The difficult fight for children's rights

Lawsuits by accused traffickers are among the pitfalls rescuers face when trying to save young children.

 
Children in urban Philippine poor communities, like this one in a coastal village in the suburb of Manila, have become targets of human traffickers. (Photo by Angie de Silva)
By Father Shay Cullen
Manila: 

They were only 14 years old and intrigued with that teenage urge to know and experience everything.

They fell for the bait of the trafficker. He gave them money and gifts, and one by one he had them join a "fraternity," a group of girls he abused in his house.

He gave them a taste for drugs and they became dependent on him.

He later invited his friends over and they too sexually abused the girls and gave them drugs and money.

It was not anymore an experimental teenage romp. The girls were sexually exploited. They soon depended on the money and frequented the house of the trafficker. He made money out of them by turning his house into a brothel.

The police were alerted and discovered the trafficking operation.

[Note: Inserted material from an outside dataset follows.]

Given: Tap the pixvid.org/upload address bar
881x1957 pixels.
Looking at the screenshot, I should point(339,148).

The town's social worker was called in during the raid and six girls were rescued and referred to the Preda Home for Girls.

A medico-legal check up revealed that all the girls had been sexually abused. The trafficker landed in jail and his customers were placed under investigation.

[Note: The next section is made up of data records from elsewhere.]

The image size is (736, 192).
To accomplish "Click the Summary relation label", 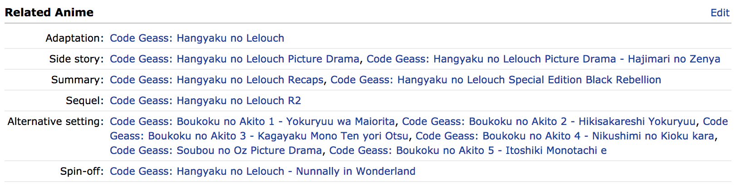I will click(78, 80).
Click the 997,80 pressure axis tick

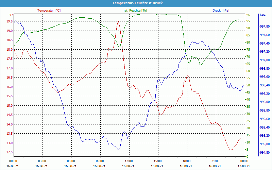click(265, 27)
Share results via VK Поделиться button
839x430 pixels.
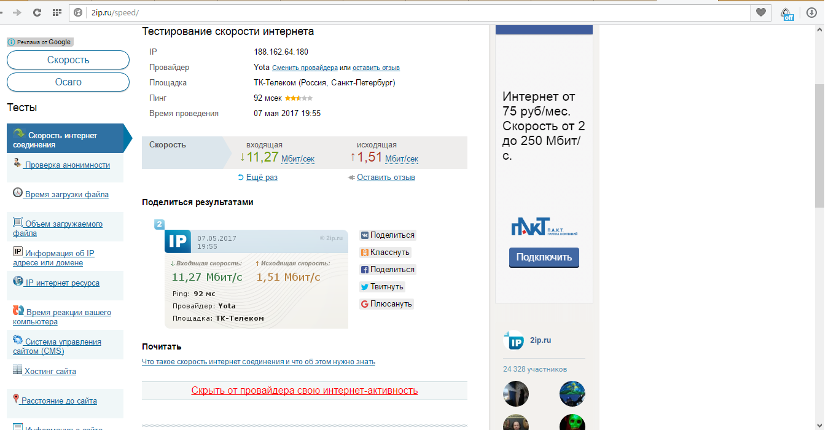388,235
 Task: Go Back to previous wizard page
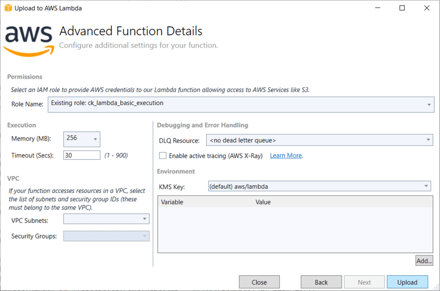(321, 282)
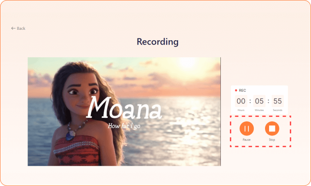Click the Recording page heading

coord(158,42)
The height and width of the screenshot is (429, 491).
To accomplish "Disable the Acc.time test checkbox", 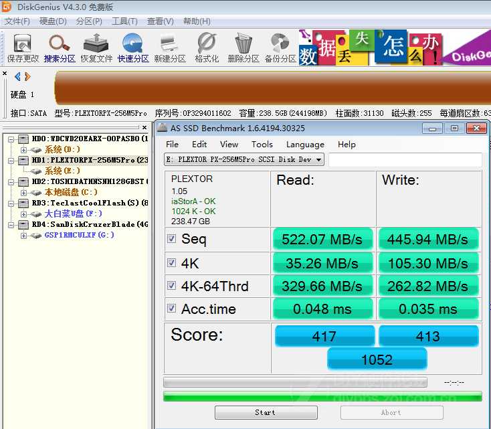I will [x=172, y=309].
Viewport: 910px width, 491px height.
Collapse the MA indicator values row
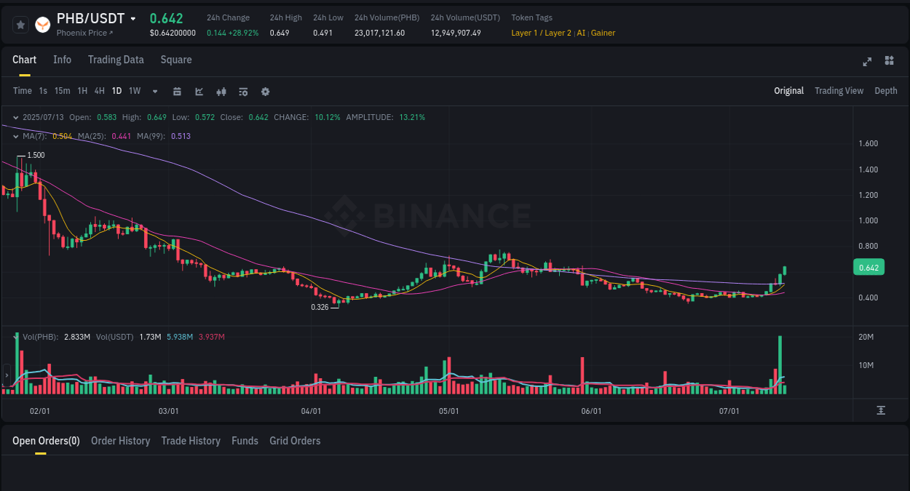point(15,136)
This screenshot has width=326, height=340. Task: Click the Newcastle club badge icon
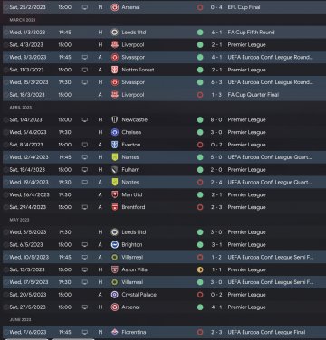click(x=115, y=119)
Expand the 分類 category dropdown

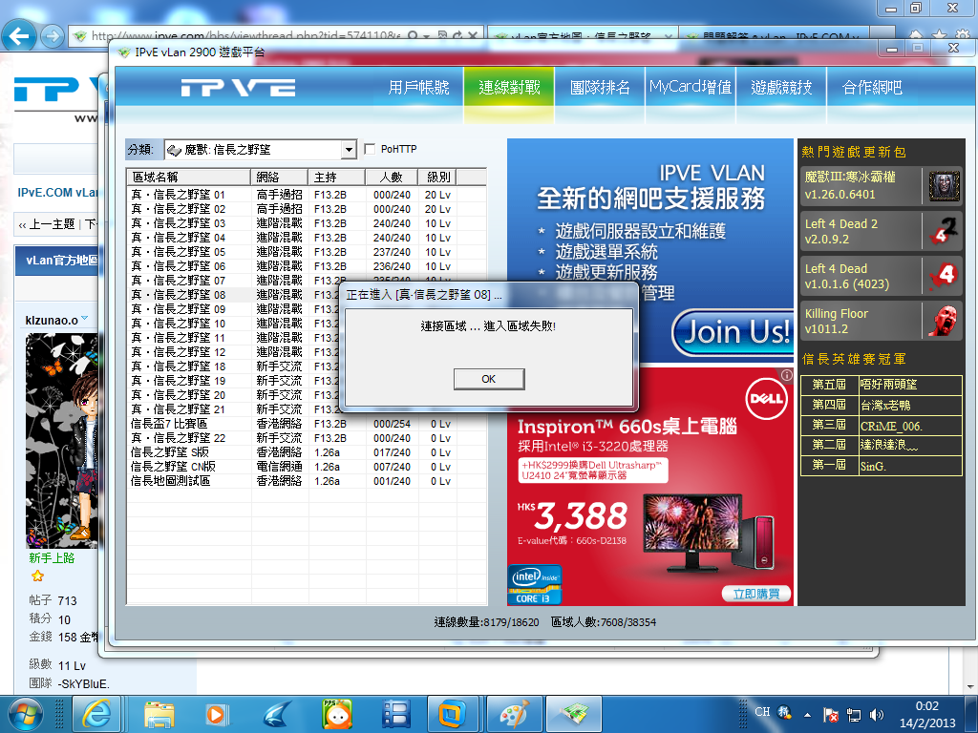click(349, 150)
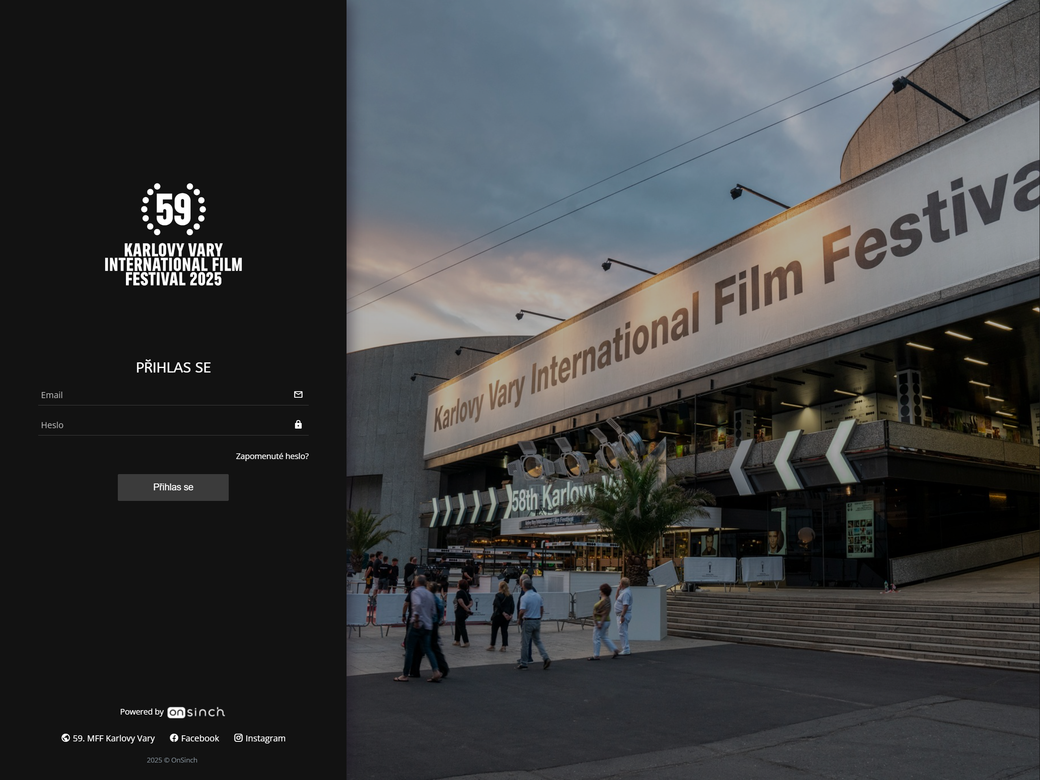
Task: Click the OnSinch logo in the footer
Action: point(196,712)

We expect a "counter-attack" from the suspected abusers. They have already vilified Preda online.

They may even file counter-charges and false allegations against us as happened in the past. This is normal for human rights defenders of abused children.

In the Philippines, foreigners who are arrested or charged with child abuse are the most revengeful. They are filled with anger, hatred, and desire to get revenge against us.

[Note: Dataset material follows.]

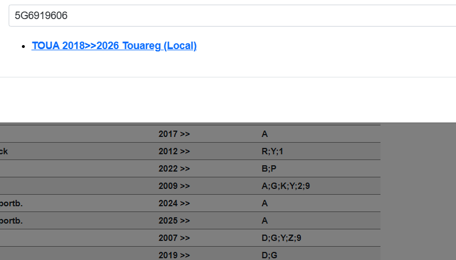Click the D;G code cell in the 2019 row
456x260 pixels.
tap(269, 255)
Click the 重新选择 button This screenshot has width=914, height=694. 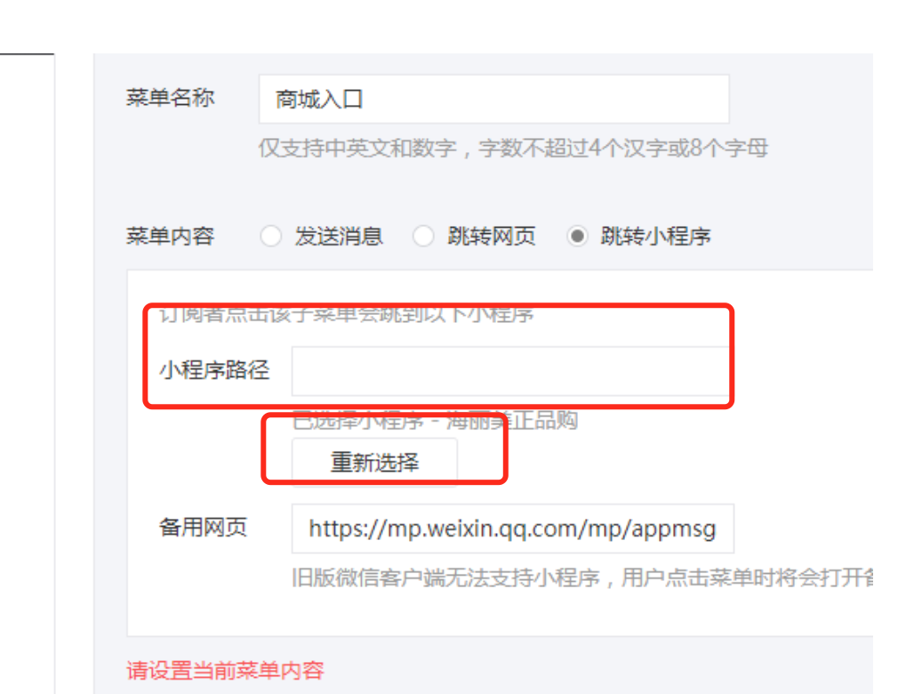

One American who was suspected of trafficking came to a point of falsely charging a prosecutor. The man was convicted in court for making false allegations and was sentenced to two years in jail. But by some legal maneuvering, he has not yet served his sentence.

When we at Preda rescue an abused child from an abuser's home or from a sex bar, foreign nationals who are accused or put on trial would usually file charges.

As human rights advocates, we have been charged with libel and slander. When we campaigned to end the Davao Death Squad in 1999, the mayor, now president of the country, charged us with libel.

All the charges were eventually dismissed, and proven false. This is the risk we take in defending the exploited and abused victims of human trafficking.

Even some of the children rescued from the traffickers are not happy to be rescued. They are dependent and have been "bonded" by debts, gifts, and drugs to the trafficker. They see him or her as their "best friend," even as their sex partner.

At first, they don't want to admit they were abused and would not file a complaint. They usually don't see that they need help. They want to get drugs to deal with the trauma of having been found and rescued as sexually exploited children. They need to cover up their shame from their parents, brothers, sisters, friends, and relatives.

Social workers have to counsel them and take them through the reality of their lives in an emotional expression therapy. There in the padded therapy room, they release a lot of anger and pent-up emotions. They are angry at their parents for abandoning them or misunderstanding them or scolding them.

Day after day, they release their anger at themselves, their abusers, and their parents. They move from the feelings stage to the thinking stage and only later change their attitude and realize their worth as persons with rights and dignity.

This is a profound shift in a human person — from a willing victim to an empowered youth looking for justice. They become children again who look forward to a brighter future.

The fight for justice for the children goes on. Those vilifying people working for the children will, one day, be brought to justice. And may it be soon.

Irish Father Shay Cullen, SSC, established the Preda Foundation in Olongapo City in 1974 to promote human rights and the rights of children, especially victims of sex abuse.